Problems
[a] Check whether each statement below agrees with the passage on Apple's court response, answering yes or no and quoting the words that settle it: (i) Apple estimates that six to ten engineers and employees would be needed; (ii) Apple says the work would take no more than one week; (iii) according to the quoted argument, the government has filed only this one application.
[b] Reproduce the part of the passage on Apple's court response starting with "The compromised operating" and going on through "a tool writer.".
[c] Carry on the passage on Apple's court response from the point where it stops.

━━━━━ Source extract

Apple argues that if it complies, a litany of requests (it says hundreds) would come in within “a matter of days.” It’s establishing that there is a precedent being set here, that this is not about an isolated case alone:
“The government says: “Just this once” and “Just this phone.” But the government knows those statements are not true; indeed the government has filed multiple other applications for similar orders, some of which are pending in other courts. And as news of this Court’s order broke last week, state and local officials publicly declared their intent to use the proposed operating system to open hundreds of other seized devices—in cases having nothing to do with terrorism. If this order is permitted to stand, it will only be a matter of days before some other prosecutor, insome other important case, before some other judge, seeks a similar order using this case as precedent.”
Here, Apple brings up the international angle while broadening the discussion to encryption. If it complies with the order, then U.S. encryption would be weakened, and encryption created by foreign companies would be utilized instead. This is a common defense used by proponents of strong encryption. Basically, if you outlaw good encryption, the only people that will suffer are the law-abiding. Everyone else, including bad actors, will be just fine.
“Despite the context of this particular action, no legal principle would limit the use of this technology to domestic terrorism cases—but even if such limitations could be imposed, it would only drive our adversaries further underground, using encryption technology made by foreign companies that cannot be conscripted into U.S. government service. Indeed, the FBI’s repeated — leaving law-abiding individuals shouldering all of the burdens on liberty, without any offsetting benefit to public safety. Indeed, the FBI’s Repeated warnings that criminals and terrorists are able to “go dark” behind end-to-end encryption methods proves this very point.”
Then, Apple goes into a lengthy description of what it would need to do in order to comply with the government’s demands. In short, it would need to fire up a whole team dedicated to creating what is essentially a brand-new version of iOS, maintain a lab on site and facilitate what would undoubtedly be hundreds of additional requests for unlocking. This is key to its “undue burden” defense.
The compromised operating system that the government demands would require significant resources and effort to develop. Although it is difficult to estimate, because it has never been done before, the design, creation, validation, and deployment of the software likely would necessitate six to ten Apple engineers and employees dedicating a very substantial portion of their time for a minimum of two weeks, and likely as many as four weeks. Members of the team would include engineers from Apple’s core operating system group, a quality assurance engineer, a project manager, and either a document writer or a tool writer.

━━━━━━━━━━
━━━━━ Data lines

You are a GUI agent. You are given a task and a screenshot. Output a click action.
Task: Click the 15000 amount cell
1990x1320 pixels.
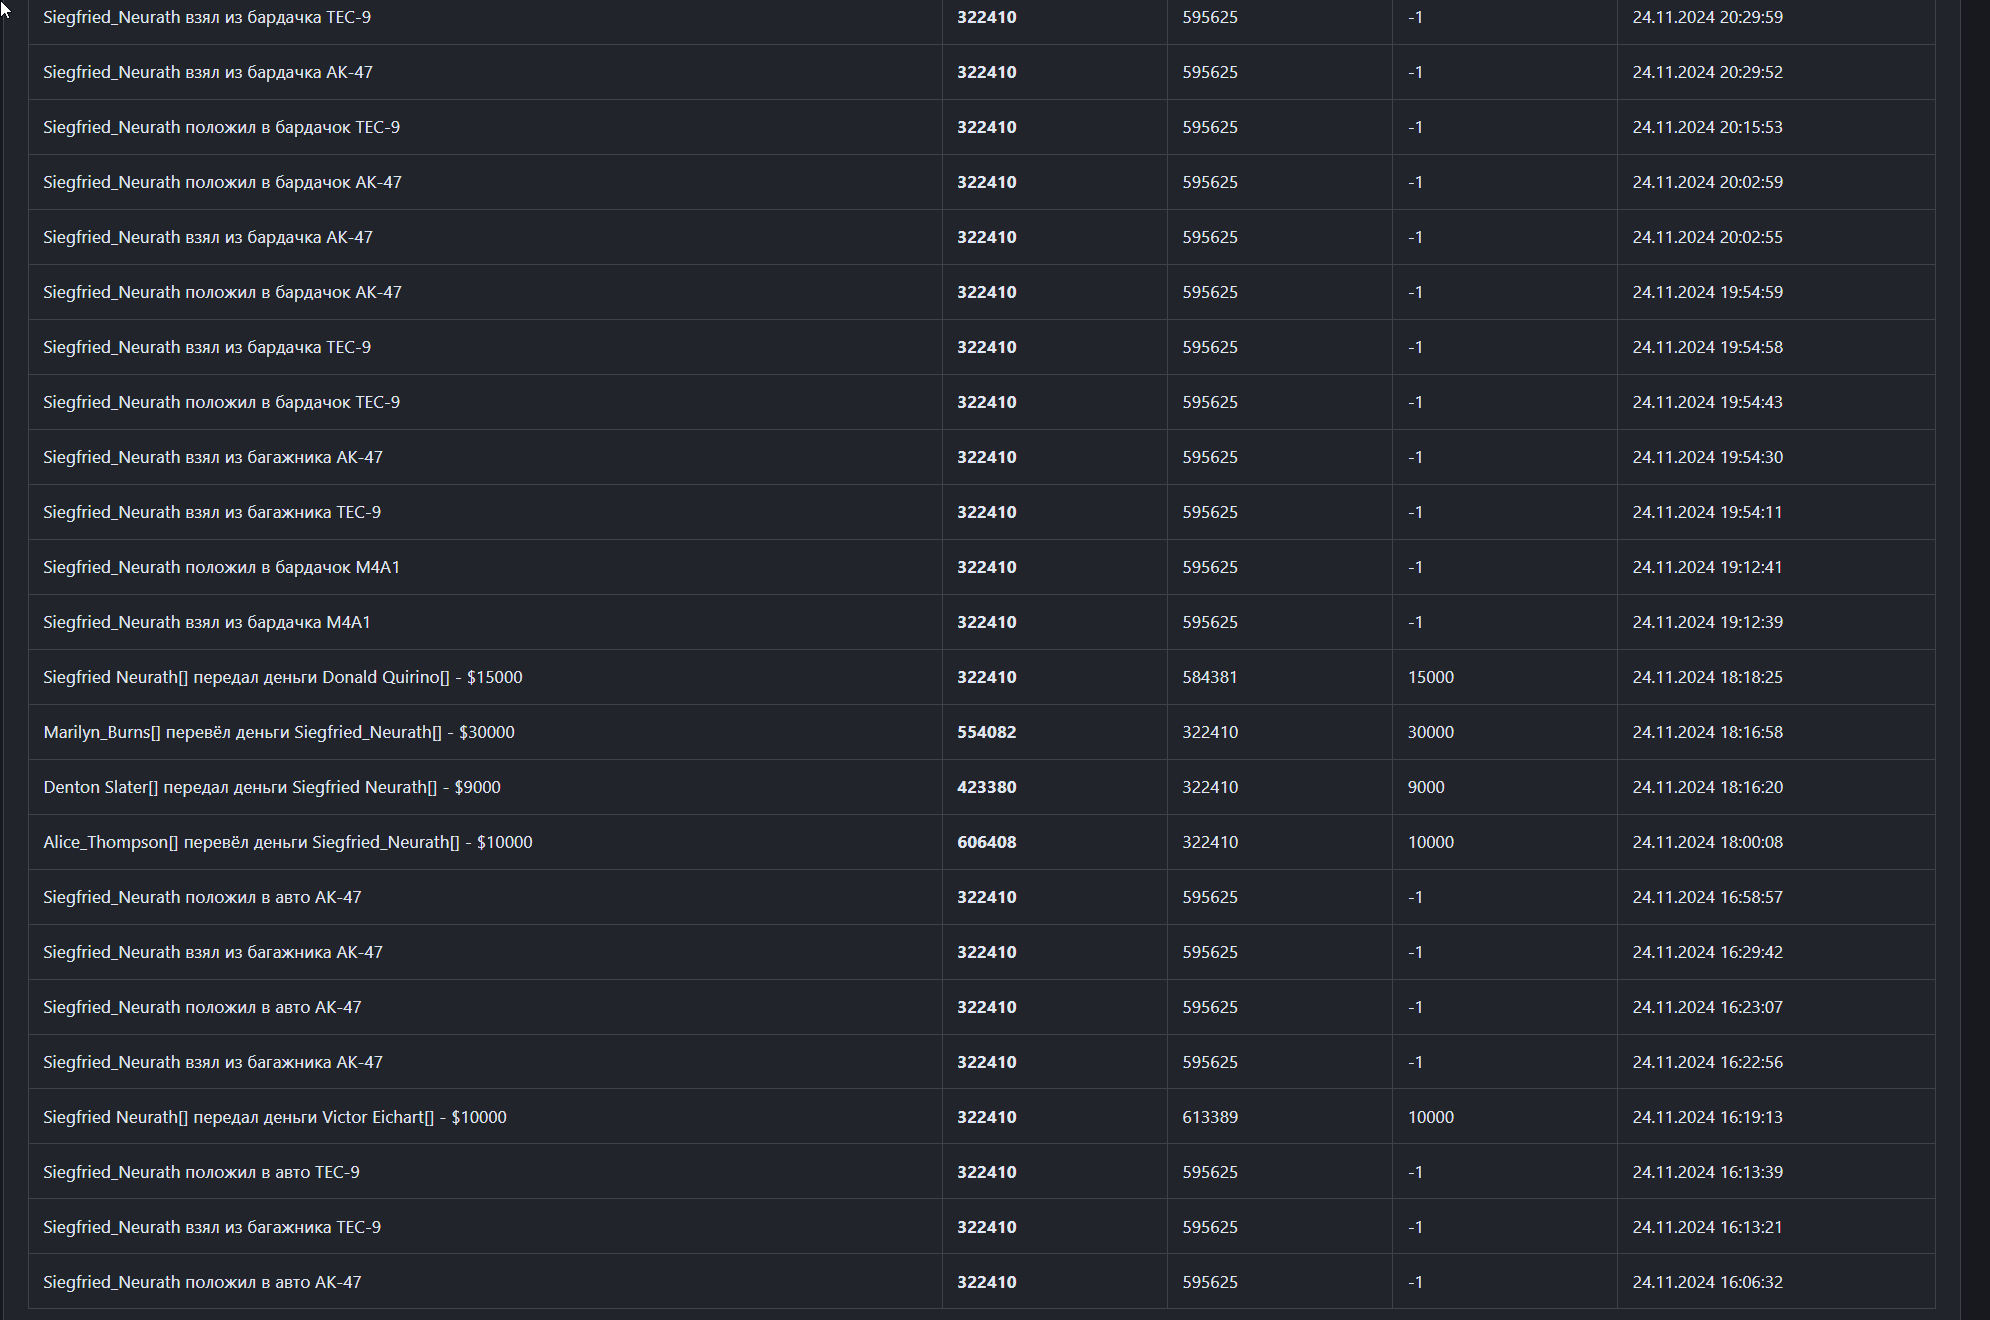(1430, 677)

━━━━━━━━━━

Solved tasks
[a]
(i) Yes: "six to ten Apple engineers and employees"
(ii) No: "for a minimum of two weeks, and likely as many as four weeks"
(iii) No: "the government has filed multiple other applications for similar orders"

[b]
The compromised operating system that the government demands would require significant resources and effort to develop. Although it is difficult to estimate, because it has never been done before, the design, creation, validation, and deployment of the software likely would necessitate six to ten Apple engineers and employees dedicating a very substantial portion of their time for a minimum of two weeks, and likely as many as four weeks. Members of the team would include engineers from Apple’s core operating system group, a quality assurance engineer, a project manager, and either a document writer or a tool writer.

[c]
No operating system currently exists that can accomplish what the government wants, and any effort to create one will require that Apple write new code, not just disable existing code functionality. Rather, Apple will need to design and implement untested functionality in order to allow the capability to enter passcodes into the device electronically in the manner that the government describes. In addition, Apple would need to either develop and prepare detailed documentation for the above protocol to enable the FBI to build a brute-force tool that is able to interface with the device to input passcode attempts, or design, develop and prepare documentation for such a tool itself. Further, if the tool is utilized remotely (rather than at a secure Apple facility), Apple will also have to develop procedures to encrypt, validate, and input into the device communications from the FBI. This entire development process would need to be logged and recorded in case Apple’s methodology is ever questioned, for example in court by a defense lawyer for anyone charged in relation to the crime. Once created, the operating system would need to go through Apple’s quality assurance and security testing process. Apple’s software ecosystem is incredibly complicated, and changing one feature of an operating system often has ancillary or unanticipated consequences.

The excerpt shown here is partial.